At the Court of Appeal For British Columbia, the father applied to submit new evidence about his improved financial situation and home renovations, which the court granted. In considering the new evidence, the court did not apply the test from Palmer v. The Queen, believing that the test “did not strictly govern the admission of new evidence on appeal.” Finding the new evidence undermined a key facet of the lower court’s ruling, the appeal court admitted the evidence and found that remaining in Kelowna would serve the children’s best interests.
Justice Karakatsanis found that the Palmer test governs the admission of new evidence on appeal. She found that the appeal court had erred admitting the evidence through a different test. The new evidence had also failed the first leg of the Palmer test because it could have been available at trial through an exercise of due diligence. Evidence which does not clear the test’s due-diligence stage should not be admitted on an appeal of a best-interests-of-the-child determination because “finality and order are particularly important in such cases,” said Justice Karakatsanis. She added that only rarely will the interests of justice supersede an absence of due diligence.
The lone dissenter, Justice Suzanne Côté, agreed with the majority that the Palmer test governs but disagreed with how the facts in the appeal applied to it. Justice Côté would have admitted the new evidence and remanded the appeal to the trial court to reconsider the children’s best interests, considering the new evidence.
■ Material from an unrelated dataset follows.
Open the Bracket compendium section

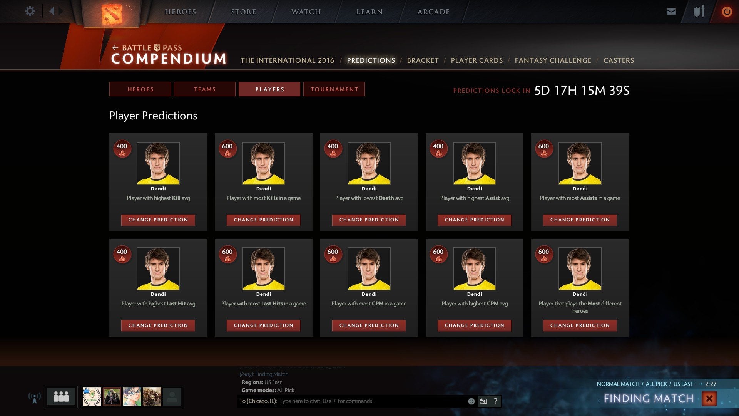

The violent incident, in which the father struck the mother during an argument, weighed heavily on the trial judge’s finding that the couple had an “acrimonious relationship.” But the appeal court outlined four factors that attenuated the seriousness of the father’s behaviour. The hostility between the parties was not a part of the mother’s argument supporting her move, and she had said their relationship was improving. The incidents supporting the trial judge’s findings had occurred in the past. There was no evidence that any incident post-separation had taken place in front of the children. And finally, the trial judge had not considered the evidence that their relationship was improving.
But without a reversible error, the Court of Appeal For British Columbia should not have dispensed with the trial judge’s defence, said Justice Karakatsanis.
The SCC’s decision will lead to a slowdown in new- or fresh-evidence applications in courts of appeal across Canada, says Georgialee Lang, an appellate family lawyer from Vancouver who acted for the father.
“These applications are brought fairly frequently in these courts,” she says. “The Supreme Court of Canada has clearly signalled that they think that that’s not the favoured route.”
The SCC’s ruling indicates that counsel should consider going back to the lower court based on a material change in circumstance rather than bringing an application to admit new evidence, says Lang. She adds this suggestion will increase family-law litigation.
“What [the ruling] underscores is that family law litigants – who are, of course, in a very emotional circumstance – they go to trial, and I don’t think they clearly understand that they really have one shot at putting their position forward and being successful,” says Lang. “Litigants don’t understand that the Court of Appeal is a court that only looks at a mistake, an error of law, or an egregious misapprehension of evidence.”
“It’s really incumbent upon them and their counsel to get it right the first time and to present the evidence that’s required at the trial level.”